Cette expression est la même que l’excitation se fasse par le biais d’un courant, d’une tension ou d’une tension terminée. Cette simplification est valable tant que les propriétés électriques sont constantes par rapport à la fréquence et à l’intensité du champ électrique.

Un graphique 1D avec une ligne rouge continue et une ligne rouge en pointillés, les pertes sur l'axe y et le temps sur l'axe x.
Les pertes transitoires pour un matériau quasiment purement résistif et la moyenne équivalente en courant continu.

Conclusion

Nous avons vu comment modéliser une excitation électrique périodique et comment elle peut souvent être réduite à une seule période. En effectuant la FFT du signal d’entrée, il est possible d’identifier le contenu fréquentiel significatif. Ainsi, la réponse transitoire du système peut être prédite en combinant la résolution d’un ensemble de fréquences avec une étape IFFT.

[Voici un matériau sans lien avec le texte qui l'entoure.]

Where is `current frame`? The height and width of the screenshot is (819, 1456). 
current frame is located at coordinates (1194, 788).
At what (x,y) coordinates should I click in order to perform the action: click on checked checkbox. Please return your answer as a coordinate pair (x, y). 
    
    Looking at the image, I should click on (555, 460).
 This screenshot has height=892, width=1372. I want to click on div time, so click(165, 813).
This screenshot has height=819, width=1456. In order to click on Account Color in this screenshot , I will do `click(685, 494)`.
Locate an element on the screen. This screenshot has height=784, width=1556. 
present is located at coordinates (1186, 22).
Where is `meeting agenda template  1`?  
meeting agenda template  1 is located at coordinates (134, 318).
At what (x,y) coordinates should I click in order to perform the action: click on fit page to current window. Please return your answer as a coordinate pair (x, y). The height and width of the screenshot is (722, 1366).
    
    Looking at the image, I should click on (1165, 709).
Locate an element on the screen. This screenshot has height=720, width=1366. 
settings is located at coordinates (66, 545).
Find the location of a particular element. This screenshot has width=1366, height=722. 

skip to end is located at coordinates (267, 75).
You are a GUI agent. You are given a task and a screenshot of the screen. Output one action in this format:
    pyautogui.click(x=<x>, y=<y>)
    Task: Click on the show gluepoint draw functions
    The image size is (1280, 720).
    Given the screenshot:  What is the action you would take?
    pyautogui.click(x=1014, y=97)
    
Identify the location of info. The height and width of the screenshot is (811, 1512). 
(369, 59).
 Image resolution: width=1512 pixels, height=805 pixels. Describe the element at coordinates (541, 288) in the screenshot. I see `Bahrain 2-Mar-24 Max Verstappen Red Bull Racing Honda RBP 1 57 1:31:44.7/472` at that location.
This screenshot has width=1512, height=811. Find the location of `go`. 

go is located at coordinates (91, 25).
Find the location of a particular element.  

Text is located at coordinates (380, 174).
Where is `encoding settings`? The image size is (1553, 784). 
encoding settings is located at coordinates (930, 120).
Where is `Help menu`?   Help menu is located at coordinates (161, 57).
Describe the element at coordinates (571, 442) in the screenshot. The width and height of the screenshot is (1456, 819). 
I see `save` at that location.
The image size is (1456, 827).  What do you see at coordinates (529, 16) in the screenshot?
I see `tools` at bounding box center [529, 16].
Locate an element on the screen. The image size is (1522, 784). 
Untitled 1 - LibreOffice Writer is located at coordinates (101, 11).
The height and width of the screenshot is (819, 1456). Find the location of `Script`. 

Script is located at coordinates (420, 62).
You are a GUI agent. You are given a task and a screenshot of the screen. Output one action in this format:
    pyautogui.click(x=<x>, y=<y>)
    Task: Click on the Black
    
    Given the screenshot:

Les résultats de cette FFT et de cette IFFT peuvent servir à prédire la réponse temporelle et être utilisés comme données d’entrée dans une simulation de chauffage électrothermique. Il peut être particulièrement avantageux d’approximer un signal périodique comme une somme de plusieurs harmoniques, permettant de traiter cela de manière très efficace, comme un problème multiphysique à couplage bidirectionnel. Pour certains types de problèmes, nous pouvons encore simplifier en ignorant complètement le contenu fréquentiel.

Si vous travaillez dans ce domaine, il est important d’avoir conscience de toutes ces complexités et simplifications lorsque vous construisez vos modèles multiphysiques.